A Câmara dos Deputados aprovou a Medida Provisória 1076/21, que institui um benefício extraordinário para complementar o valor do Auxílio Brasil até este chegar a R$ 400,00 por família. A MP será enviada ao Senado.

O texto aprovado é um substitutivo do relator, deputado João Roma (PL-BA), que incluiu emenda do deputado Hugo Motta (Republicanos-PB) para tornar permanente esse benefício.

Estimativas citadas pelo autor da emenda indicam a necessidade R$ 41 bilhões ao ano para bancar a perenidade do benefício, quase o mesmo valor usado para pagar o Auxílio Brasil (R$ 47,5 bilhões).

“Este Parlamento tem total legitimidade para defender um valor maior de auxílio para os brasileiros menos favorecidos”, disse o relator.
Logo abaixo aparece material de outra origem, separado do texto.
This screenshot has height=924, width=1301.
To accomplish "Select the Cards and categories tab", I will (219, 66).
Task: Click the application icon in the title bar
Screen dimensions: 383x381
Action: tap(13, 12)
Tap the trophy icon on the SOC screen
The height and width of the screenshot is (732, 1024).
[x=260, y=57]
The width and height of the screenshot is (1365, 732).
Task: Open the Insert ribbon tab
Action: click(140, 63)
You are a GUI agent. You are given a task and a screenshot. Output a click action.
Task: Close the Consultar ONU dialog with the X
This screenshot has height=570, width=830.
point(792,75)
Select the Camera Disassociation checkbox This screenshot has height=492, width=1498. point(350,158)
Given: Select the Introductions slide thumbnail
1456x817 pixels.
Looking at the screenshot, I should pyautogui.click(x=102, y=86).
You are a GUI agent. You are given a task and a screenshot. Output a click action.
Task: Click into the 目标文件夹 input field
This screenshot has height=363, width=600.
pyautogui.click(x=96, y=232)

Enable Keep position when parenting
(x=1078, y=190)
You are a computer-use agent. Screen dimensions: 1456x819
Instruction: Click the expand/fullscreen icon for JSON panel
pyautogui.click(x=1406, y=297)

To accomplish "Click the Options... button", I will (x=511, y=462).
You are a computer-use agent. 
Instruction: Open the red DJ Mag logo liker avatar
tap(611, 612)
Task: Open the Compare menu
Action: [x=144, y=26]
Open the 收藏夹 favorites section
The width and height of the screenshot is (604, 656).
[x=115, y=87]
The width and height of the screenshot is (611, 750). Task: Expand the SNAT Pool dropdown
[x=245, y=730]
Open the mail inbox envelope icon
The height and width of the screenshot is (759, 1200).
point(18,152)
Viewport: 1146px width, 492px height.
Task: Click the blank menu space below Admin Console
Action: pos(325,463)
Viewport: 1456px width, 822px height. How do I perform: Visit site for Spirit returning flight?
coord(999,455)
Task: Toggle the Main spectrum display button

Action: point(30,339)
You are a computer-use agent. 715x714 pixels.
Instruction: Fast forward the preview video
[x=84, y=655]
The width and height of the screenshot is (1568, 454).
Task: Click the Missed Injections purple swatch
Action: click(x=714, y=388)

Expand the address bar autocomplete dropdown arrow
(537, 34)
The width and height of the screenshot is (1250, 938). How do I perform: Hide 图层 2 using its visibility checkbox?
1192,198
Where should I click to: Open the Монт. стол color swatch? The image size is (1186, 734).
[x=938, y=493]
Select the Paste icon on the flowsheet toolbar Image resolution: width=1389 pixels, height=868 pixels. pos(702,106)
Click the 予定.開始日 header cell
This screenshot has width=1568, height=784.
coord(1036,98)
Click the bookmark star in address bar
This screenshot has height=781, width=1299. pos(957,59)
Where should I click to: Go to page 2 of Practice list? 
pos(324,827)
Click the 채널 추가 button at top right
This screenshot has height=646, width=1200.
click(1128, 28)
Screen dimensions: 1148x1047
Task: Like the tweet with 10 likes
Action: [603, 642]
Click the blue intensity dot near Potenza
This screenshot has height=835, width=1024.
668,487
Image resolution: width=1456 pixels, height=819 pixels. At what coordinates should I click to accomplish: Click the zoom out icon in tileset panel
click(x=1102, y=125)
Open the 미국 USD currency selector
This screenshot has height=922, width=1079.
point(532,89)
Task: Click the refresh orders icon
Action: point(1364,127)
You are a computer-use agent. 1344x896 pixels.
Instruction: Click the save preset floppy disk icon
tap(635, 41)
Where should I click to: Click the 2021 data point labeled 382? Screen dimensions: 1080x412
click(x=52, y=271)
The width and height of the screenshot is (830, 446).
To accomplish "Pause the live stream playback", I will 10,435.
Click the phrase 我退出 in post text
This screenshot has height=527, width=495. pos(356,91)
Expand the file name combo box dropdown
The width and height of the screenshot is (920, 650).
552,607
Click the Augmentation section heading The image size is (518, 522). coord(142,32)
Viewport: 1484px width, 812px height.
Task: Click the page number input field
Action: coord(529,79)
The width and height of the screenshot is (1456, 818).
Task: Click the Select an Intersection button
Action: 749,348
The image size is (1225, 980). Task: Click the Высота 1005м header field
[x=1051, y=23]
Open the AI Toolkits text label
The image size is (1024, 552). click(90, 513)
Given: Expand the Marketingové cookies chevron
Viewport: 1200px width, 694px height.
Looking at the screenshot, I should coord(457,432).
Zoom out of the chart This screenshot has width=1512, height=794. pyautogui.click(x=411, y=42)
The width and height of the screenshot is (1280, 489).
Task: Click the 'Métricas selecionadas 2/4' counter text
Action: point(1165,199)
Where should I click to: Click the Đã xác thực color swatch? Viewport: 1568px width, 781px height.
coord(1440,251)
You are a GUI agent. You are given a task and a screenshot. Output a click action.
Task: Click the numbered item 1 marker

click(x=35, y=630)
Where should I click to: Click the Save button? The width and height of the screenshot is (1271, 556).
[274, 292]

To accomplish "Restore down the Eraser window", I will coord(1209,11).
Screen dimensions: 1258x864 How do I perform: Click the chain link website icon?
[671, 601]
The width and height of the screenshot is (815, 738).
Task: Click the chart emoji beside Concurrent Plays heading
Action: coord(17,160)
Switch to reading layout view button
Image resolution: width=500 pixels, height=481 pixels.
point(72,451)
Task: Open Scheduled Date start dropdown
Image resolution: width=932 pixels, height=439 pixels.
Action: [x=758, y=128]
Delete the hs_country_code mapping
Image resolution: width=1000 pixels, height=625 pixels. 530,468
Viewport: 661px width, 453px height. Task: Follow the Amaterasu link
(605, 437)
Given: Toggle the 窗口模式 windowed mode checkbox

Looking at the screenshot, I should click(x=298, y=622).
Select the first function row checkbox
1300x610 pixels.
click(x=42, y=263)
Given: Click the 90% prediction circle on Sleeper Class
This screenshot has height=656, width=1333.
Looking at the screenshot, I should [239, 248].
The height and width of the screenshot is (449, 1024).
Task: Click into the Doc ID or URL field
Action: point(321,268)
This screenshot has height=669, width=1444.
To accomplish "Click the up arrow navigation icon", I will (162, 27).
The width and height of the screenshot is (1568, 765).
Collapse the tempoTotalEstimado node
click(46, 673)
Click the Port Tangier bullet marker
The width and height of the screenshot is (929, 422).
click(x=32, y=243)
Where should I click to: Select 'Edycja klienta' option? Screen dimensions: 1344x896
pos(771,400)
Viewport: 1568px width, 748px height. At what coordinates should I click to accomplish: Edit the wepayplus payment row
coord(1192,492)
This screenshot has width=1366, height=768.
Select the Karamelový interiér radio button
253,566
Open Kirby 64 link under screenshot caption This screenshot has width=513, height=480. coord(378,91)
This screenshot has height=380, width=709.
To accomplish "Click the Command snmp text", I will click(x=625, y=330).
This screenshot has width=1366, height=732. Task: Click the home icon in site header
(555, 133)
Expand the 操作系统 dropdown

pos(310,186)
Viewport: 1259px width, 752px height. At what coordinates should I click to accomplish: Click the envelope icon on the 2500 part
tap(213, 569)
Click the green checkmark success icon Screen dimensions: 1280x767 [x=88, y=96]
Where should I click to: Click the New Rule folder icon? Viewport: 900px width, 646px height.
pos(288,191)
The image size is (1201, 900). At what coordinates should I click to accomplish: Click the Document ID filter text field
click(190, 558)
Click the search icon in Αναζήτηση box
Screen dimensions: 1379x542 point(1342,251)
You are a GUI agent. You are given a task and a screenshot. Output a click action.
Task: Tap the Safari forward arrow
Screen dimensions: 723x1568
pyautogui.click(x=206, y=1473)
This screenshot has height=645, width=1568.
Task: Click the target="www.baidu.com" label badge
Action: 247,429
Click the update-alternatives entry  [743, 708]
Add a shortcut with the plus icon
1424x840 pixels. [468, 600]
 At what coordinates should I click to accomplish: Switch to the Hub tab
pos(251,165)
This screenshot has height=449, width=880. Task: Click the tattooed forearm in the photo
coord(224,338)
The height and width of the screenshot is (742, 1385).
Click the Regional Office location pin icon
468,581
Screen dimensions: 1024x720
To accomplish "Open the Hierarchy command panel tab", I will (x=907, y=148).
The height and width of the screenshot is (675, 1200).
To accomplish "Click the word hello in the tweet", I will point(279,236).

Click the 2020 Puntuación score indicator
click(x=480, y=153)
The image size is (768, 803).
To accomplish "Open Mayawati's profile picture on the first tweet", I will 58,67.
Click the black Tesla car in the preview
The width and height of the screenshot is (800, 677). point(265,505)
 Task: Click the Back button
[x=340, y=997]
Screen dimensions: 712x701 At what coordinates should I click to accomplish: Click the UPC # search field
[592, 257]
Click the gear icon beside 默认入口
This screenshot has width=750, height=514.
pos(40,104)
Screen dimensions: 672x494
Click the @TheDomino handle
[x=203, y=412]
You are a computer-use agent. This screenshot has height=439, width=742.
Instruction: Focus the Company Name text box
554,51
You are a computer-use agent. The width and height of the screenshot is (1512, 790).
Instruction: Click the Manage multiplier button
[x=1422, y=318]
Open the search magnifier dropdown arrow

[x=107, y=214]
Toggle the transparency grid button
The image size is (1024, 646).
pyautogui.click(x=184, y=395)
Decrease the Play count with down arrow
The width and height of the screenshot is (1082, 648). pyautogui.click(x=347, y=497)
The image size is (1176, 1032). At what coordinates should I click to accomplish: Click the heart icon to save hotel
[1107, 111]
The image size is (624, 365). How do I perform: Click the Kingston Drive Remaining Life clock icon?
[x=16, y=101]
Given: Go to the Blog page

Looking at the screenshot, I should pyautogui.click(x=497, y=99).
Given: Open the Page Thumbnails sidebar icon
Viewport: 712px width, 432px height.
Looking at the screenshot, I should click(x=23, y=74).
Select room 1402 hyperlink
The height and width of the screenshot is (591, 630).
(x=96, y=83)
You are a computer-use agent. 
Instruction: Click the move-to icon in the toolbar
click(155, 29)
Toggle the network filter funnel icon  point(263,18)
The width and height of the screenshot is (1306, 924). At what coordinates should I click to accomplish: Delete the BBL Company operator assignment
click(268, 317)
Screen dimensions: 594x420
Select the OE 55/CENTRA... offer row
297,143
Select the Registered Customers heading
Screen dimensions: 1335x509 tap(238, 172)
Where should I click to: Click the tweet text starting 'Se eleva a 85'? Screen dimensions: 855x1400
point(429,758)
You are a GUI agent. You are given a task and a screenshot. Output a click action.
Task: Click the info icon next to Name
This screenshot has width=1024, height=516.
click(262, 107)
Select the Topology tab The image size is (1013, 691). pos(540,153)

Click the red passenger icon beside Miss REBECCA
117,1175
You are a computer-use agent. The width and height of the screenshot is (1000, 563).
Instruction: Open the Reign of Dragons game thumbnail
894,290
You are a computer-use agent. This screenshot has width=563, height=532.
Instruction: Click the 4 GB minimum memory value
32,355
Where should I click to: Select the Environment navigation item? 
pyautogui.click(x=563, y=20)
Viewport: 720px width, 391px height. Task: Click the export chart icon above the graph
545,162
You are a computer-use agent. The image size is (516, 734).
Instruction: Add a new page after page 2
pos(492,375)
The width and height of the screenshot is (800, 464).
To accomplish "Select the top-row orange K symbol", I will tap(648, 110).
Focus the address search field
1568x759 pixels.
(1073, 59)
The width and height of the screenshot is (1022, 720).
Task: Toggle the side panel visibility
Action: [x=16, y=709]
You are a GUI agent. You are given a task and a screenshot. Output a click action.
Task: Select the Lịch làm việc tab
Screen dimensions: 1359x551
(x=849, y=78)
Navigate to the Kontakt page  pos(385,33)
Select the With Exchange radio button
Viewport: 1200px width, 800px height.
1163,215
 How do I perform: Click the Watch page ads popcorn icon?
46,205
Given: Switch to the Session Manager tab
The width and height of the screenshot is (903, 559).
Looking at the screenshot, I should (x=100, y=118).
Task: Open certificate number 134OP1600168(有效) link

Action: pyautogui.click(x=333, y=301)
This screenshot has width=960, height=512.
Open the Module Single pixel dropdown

A oposição seguiu a base aliada a favor da MP, mas criticou a não aceitação de emendas de mesmo teor da acatada. “O relator argumentou falta de previsão de impacto orçamentário ao inadmitir nossa emenda, mas admitiu outra emenda com o mesmo teor”, lamentou a deputada Erika Kokay (PT-DF).

Base de cálculo
O benefício extraordinário será calculado a partir da soma dos benefícios financeiros do Auxílio Brasil para famílias em situação de pobreza ou de extrema pobreza:

- benefício primeira infância no valor de R$ 130,00 para famílias com crianças de idade entre zero e 36 meses incompletos;

- benefício composição familiar no valor de R$ 65,00 mensais para famílias com gestantes, nutrizes ou pessoas de idade entre 3 e 21 anos incompletos, pago por integrante que se enquadre nessas situações;

- benefício de superação da extrema pobreza para famílias cuja renda familiar per capita mensal, mesmo somados os benefícios anteriores, seja igual ou inferior ao valor da linha de extrema pobreza; e

- benefício compensatório de transição concedido às famílias beneficiárias do programa Bolsa Família que tiverem redução no valor financeiro total dos benefícios recebidos em decorrência do enquadramento na nova estrutura de benefícios.